## TO BE DONE
Write out word for word the part of the post on the cluster id for discovery-lite that opens with the words containing "Following up on" and closes with "as it's hidden)".

## SELECTED PASSAGE
_____
You are viewing a plain text version of this content. The canonical link for it is here.

Posted to oak-dev@jackrabbit.apache.org by Stefan Egli <st...@apache.org> on 2016/01/27 10:45:17 UTC

Re: [discuss] persisting cluster (view) id for discovery-lite-descriptor

Hi,

Following up on the OAK-3672 discussion again, and taking a step back, I
see three possible classes of solutions:

a) the (cluster)id is always defined by discovery-lite, be it cluster or
singlevm
b) the (cluster)id is entirely removed and it is up to discovery.oak (in
sling) to define it
c) the (cluster)id is only set by discovery-lite when feasible, eg only
for the cluster case

I'm in favour of c) with the following arguments:
* a) requires tarMk (!) to store this id somewhere. It can either store it
in the filesystem (which makes failover support harder), store it as a
hidden property in the node store (which is not manageable as it's hidden)
_____
## GIVEN INFORMATION
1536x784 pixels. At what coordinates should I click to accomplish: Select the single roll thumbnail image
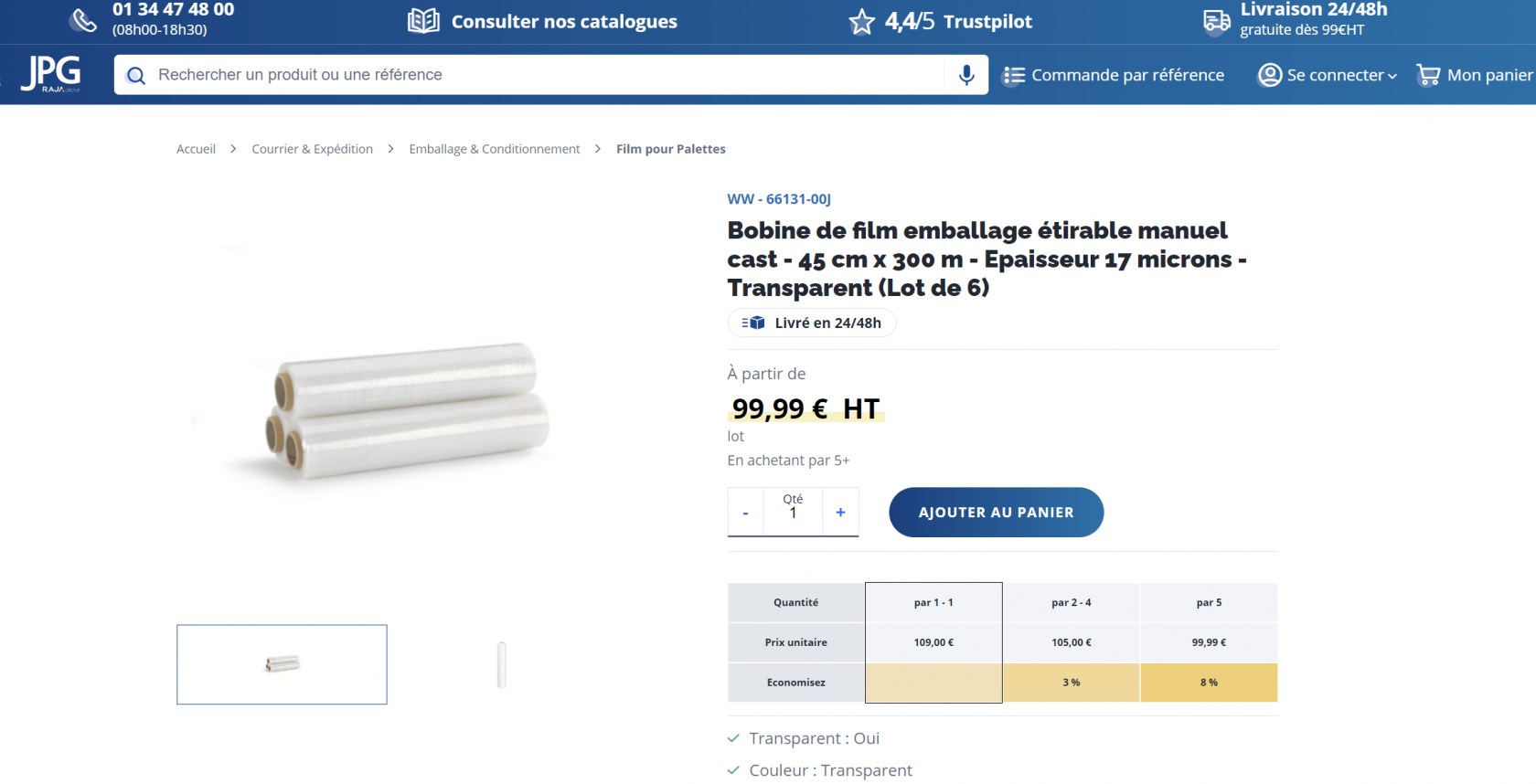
_____
## SOLUTION TO THE PROBLEM
Following up on the OAK-3672 discussion again, and taking a step back, I
see three possible classes of solutions:

a) the (cluster)id is always defined by discovery-lite, be it cluster or
singlevm
b) the (cluster)id is entirely removed and it is up to discovery.oak (in
sling) to define it
c) the (cluster)id is only set by discovery-lite when feasible, eg only
for the cluster case

I'm in favour of c) with the following arguments:
* a) requires tarMk (!) to store this id somewhere. It can either store it
in the filesystem (which makes failover support harder), store it as a
hidden property in the node store (which is not manageable as it's hidden)